EXERCISE MATERIALS →
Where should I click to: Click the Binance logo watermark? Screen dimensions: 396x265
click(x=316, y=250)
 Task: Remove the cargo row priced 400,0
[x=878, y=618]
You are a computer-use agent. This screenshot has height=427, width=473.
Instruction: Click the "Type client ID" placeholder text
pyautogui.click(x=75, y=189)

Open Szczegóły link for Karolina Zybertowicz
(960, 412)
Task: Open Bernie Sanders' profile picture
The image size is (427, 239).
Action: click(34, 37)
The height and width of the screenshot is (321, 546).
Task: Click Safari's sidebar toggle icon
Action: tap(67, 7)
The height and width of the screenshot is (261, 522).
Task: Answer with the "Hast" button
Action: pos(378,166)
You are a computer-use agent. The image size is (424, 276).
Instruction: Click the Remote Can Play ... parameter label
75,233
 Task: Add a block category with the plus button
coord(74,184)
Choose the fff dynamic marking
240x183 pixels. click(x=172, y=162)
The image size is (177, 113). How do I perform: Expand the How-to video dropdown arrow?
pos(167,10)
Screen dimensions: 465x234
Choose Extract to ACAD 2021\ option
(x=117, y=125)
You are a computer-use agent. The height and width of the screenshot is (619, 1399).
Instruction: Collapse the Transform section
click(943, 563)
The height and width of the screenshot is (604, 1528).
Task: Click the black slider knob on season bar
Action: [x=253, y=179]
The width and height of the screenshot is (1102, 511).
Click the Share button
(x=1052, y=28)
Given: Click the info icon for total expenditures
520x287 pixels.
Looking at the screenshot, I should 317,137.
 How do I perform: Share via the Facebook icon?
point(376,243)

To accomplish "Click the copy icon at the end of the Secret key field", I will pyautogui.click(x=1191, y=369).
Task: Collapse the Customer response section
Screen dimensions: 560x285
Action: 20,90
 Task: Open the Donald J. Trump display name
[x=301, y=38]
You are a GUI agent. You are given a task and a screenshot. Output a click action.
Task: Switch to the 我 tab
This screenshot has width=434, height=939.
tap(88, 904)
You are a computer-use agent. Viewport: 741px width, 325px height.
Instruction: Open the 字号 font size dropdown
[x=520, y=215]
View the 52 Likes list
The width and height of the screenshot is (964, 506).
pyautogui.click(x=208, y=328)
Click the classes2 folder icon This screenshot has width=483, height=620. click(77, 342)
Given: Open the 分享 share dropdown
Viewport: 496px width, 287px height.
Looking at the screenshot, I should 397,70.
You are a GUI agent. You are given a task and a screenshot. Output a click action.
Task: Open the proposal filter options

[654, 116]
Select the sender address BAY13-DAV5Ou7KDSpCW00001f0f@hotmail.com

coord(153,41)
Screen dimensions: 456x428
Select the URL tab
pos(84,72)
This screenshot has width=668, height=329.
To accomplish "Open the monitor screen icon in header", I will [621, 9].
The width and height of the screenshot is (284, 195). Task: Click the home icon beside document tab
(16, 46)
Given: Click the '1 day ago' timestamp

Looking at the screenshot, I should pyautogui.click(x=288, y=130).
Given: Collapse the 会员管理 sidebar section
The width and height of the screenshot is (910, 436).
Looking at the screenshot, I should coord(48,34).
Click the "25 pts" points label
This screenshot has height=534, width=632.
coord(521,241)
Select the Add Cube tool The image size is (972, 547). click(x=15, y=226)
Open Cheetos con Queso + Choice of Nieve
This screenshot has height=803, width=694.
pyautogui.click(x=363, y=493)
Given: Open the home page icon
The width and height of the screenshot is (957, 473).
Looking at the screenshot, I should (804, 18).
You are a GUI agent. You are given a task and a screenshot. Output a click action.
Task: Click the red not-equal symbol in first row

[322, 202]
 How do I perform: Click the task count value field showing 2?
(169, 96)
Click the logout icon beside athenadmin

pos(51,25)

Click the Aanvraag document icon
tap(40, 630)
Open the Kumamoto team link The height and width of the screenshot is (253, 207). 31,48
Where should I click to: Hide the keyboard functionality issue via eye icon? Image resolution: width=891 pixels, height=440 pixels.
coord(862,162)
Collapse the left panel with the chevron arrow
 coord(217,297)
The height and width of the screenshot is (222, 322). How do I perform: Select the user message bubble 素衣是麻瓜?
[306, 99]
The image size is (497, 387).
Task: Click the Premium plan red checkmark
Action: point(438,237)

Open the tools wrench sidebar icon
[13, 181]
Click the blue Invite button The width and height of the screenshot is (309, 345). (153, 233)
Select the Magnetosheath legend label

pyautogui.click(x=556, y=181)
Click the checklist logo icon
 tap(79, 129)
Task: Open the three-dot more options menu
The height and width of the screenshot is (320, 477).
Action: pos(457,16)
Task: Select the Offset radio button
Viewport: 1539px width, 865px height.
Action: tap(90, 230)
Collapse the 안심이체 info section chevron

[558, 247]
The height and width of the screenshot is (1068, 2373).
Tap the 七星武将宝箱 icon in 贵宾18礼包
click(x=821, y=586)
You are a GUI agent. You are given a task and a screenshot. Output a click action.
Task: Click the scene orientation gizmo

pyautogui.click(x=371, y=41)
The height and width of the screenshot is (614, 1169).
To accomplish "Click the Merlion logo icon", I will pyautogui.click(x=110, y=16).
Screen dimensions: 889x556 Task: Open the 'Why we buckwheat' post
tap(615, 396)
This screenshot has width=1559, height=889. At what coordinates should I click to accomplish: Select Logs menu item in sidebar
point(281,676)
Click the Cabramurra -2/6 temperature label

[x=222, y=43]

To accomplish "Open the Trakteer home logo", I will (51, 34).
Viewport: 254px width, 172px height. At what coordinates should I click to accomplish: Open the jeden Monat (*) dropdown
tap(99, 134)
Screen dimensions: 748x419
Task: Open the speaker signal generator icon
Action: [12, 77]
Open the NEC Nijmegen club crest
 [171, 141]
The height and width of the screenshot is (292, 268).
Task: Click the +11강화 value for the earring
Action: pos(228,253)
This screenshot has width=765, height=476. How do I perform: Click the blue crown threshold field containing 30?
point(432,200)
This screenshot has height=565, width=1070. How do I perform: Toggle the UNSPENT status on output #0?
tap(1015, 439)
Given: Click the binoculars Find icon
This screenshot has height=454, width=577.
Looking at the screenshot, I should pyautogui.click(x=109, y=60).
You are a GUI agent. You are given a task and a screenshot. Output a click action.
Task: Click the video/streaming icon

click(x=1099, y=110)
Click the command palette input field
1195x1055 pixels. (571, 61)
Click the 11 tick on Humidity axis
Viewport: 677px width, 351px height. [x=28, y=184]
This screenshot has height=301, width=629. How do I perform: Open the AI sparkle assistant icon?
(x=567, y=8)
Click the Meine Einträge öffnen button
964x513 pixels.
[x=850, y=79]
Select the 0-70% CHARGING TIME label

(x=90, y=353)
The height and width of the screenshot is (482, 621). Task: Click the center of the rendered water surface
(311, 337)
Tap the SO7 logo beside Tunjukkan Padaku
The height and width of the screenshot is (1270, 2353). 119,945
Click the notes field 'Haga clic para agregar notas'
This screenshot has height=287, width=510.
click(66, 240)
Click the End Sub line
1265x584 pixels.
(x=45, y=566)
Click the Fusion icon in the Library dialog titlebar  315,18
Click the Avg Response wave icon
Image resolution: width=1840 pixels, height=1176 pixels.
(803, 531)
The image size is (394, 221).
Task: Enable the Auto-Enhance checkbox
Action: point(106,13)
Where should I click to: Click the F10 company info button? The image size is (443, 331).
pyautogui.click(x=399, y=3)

WHAT TO PRODUCE → Line by line, repeat the material precisely.

WRITTEN SOLUTION →
Where should I click to: Click the Binance logo watermark? Screen dimensions: 396x265
click(x=316, y=250)
 Task: Remove the cargo row priced 400,0
[x=878, y=618]
You are a computer-use agent. This screenshot has height=427, width=473.
Instruction: Click the "Type client ID" placeholder text
pyautogui.click(x=75, y=189)

Open Szczegóły link for Karolina Zybertowicz
(960, 412)
Task: Open Bernie Sanders' profile picture
The image size is (427, 239).
Action: click(34, 37)
The height and width of the screenshot is (321, 546).
Task: Click Safari's sidebar toggle icon
Action: tap(67, 7)
The height and width of the screenshot is (261, 522).
Task: Answer with the "Hast" button
Action: pos(378,166)
You are a computer-use agent. The image size is (424, 276).
Instruction: Click the Remote Can Play ... parameter label
75,233
 Task: Add a block category with the plus button
coord(74,184)
Choose the fff dynamic marking
240x183 pixels. click(x=172, y=162)
The image size is (177, 113). How do I perform: Expand the How-to video dropdown arrow?
pos(167,10)
Screen dimensions: 465x234
Choose Extract to ACAD 2021\ option
(x=117, y=125)
You are a computer-use agent. The height and width of the screenshot is (619, 1399).
Instruction: Collapse the Transform section
click(943, 563)
The height and width of the screenshot is (604, 1528).
Task: Click the black slider knob on season bar
Action: [x=253, y=179]
The width and height of the screenshot is (1102, 511).
Click the Share button
(x=1052, y=28)
Given: Click the info icon for total expenditures
520x287 pixels.
Looking at the screenshot, I should 317,137.
 How do I perform: Share via the Facebook icon?
point(376,243)

To accomplish "Click the copy icon at the end of the Secret key field", I will pyautogui.click(x=1191, y=369).
Task: Collapse the Customer response section
Screen dimensions: 560x285
Action: 20,90
 Task: Open the Donald J. Trump display name
[x=301, y=38]
You are a GUI agent. You are given a task and a screenshot. Output a click action.
Task: Switch to the 我 tab
This screenshot has width=434, height=939.
tap(88, 904)
You are a computer-use agent. Viewport: 741px width, 325px height.
Instruction: Open the 字号 font size dropdown
[x=520, y=215]
View the 52 Likes list
The width and height of the screenshot is (964, 506).
pyautogui.click(x=208, y=328)
Click the classes2 folder icon This screenshot has width=483, height=620. click(77, 342)
Given: Open the 分享 share dropdown
Viewport: 496px width, 287px height.
Looking at the screenshot, I should 397,70.
You are a GUI agent. You are given a task and a screenshot. Output a click action.
Task: Open the proposal filter options

[654, 116]
Select the sender address BAY13-DAV5Ou7KDSpCW00001f0f@hotmail.com

coord(153,41)
Screen dimensions: 456x428
Select the URL tab
pos(84,72)
This screenshot has width=668, height=329.
To accomplish "Open the monitor screen icon in header", I will [621, 9].
The width and height of the screenshot is (284, 195). Task: Click the home icon beside document tab
(16, 46)
Given: Click the '1 day ago' timestamp

Looking at the screenshot, I should pyautogui.click(x=288, y=130).
Given: Collapse the 会员管理 sidebar section
The width and height of the screenshot is (910, 436).
Looking at the screenshot, I should coord(48,34).
Click the "25 pts" points label
This screenshot has height=534, width=632.
coord(521,241)
Select the Add Cube tool The image size is (972, 547). click(x=15, y=226)
Open Cheetos con Queso + Choice of Nieve
This screenshot has height=803, width=694.
pyautogui.click(x=363, y=493)
Given: Open the home page icon
The width and height of the screenshot is (957, 473).
Looking at the screenshot, I should (804, 18).
You are a GUI agent. You are given a task and a screenshot. Output a click action.
Task: Click the red not-equal symbol in first row

[322, 202]
 How do I perform: Click the task count value field showing 2?
(169, 96)
Click the logout icon beside athenadmin

pos(51,25)

Click the Aanvraag document icon
tap(40, 630)
Open the Kumamoto team link The height and width of the screenshot is (253, 207). 31,48
Where should I click to: Hide the keyboard functionality issue via eye icon? Image resolution: width=891 pixels, height=440 pixels.
coord(862,162)
Collapse the left panel with the chevron arrow
 coord(217,297)
The height and width of the screenshot is (222, 322). How do I perform: Select the user message bubble 素衣是麻瓜?
[306, 99]
The image size is (497, 387).
Task: Click the Premium plan red checkmark
Action: point(438,237)

Open the tools wrench sidebar icon
[13, 181]
Click the blue Invite button The width and height of the screenshot is (309, 345). (153, 233)
Select the Magnetosheath legend label

pyautogui.click(x=556, y=181)
Click the checklist logo icon
 tap(79, 129)
Task: Open the three-dot more options menu
The height and width of the screenshot is (320, 477).
Action: pos(457,16)
Task: Select the Offset radio button
Viewport: 1539px width, 865px height.
Action: tap(90, 230)
Collapse the 안심이체 info section chevron

[558, 247]
The height and width of the screenshot is (1068, 2373).
Tap the 七星武将宝箱 icon in 贵宾18礼包
click(x=821, y=586)
You are a GUI agent. You are given a task and a screenshot. Output a click action.
Task: Click the scene orientation gizmo

pyautogui.click(x=371, y=41)
The height and width of the screenshot is (614, 1169).
To accomplish "Click the Merlion logo icon", I will pyautogui.click(x=110, y=16).
Screen dimensions: 889x556 Task: Open the 'Why we buckwheat' post
tap(615, 396)
This screenshot has width=1559, height=889. At what coordinates should I click to accomplish: Select Logs menu item in sidebar
point(281,676)
Click the Cabramurra -2/6 temperature label

[x=222, y=43]

To accomplish "Open the Trakteer home logo", I will (51, 34).
Viewport: 254px width, 172px height. At what coordinates should I click to accomplish: Open the jeden Monat (*) dropdown
tap(99, 134)
Screen dimensions: 748x419
Task: Open the speaker signal generator icon
Action: [12, 77]
Open the NEC Nijmegen club crest
 [171, 141]
The height and width of the screenshot is (292, 268).
Task: Click the +11강화 value for the earring
Action: pos(228,253)
This screenshot has width=765, height=476. How do I perform: Click the blue crown threshold field containing 30?
point(432,200)
This screenshot has height=565, width=1070. How do I perform: Toggle the UNSPENT status on output #0?
tap(1015, 439)
Given: Click the binoculars Find icon
This screenshot has height=454, width=577.
Looking at the screenshot, I should pyautogui.click(x=109, y=60).
You are a GUI agent. You are given a task and a screenshot. Output a click action.
Task: Click the video/streaming icon

click(x=1099, y=110)
Click the command palette input field
1195x1055 pixels. (571, 61)
Click the 11 tick on Humidity axis
Viewport: 677px width, 351px height. [x=28, y=184]
This screenshot has height=301, width=629. How do I perform: Open the AI sparkle assistant icon?
(x=567, y=8)
Click the Meine Einträge öffnen button
964x513 pixels.
[x=850, y=79]
Select the 0-70% CHARGING TIME label

(x=90, y=353)
The height and width of the screenshot is (482, 621). Task: Click the center of the rendered water surface
(311, 337)
Tap the SO7 logo beside Tunjukkan Padaku
The height and width of the screenshot is (1270, 2353). 119,945
Click the notes field 'Haga clic para agregar notas'
This screenshot has height=287, width=510.
click(66, 240)
Click the End Sub line
1265x584 pixels.
(x=45, y=566)
Click the Fusion icon in the Library dialog titlebar  315,18
Click the Avg Response wave icon
Image resolution: width=1840 pixels, height=1176 pixels.
(803, 531)
The image size is (394, 221).
Task: Enable the Auto-Enhance checkbox
Action: point(106,13)
Where should I click to: Click the F10 company info button? The image size is (443, 331).
pyautogui.click(x=399, y=3)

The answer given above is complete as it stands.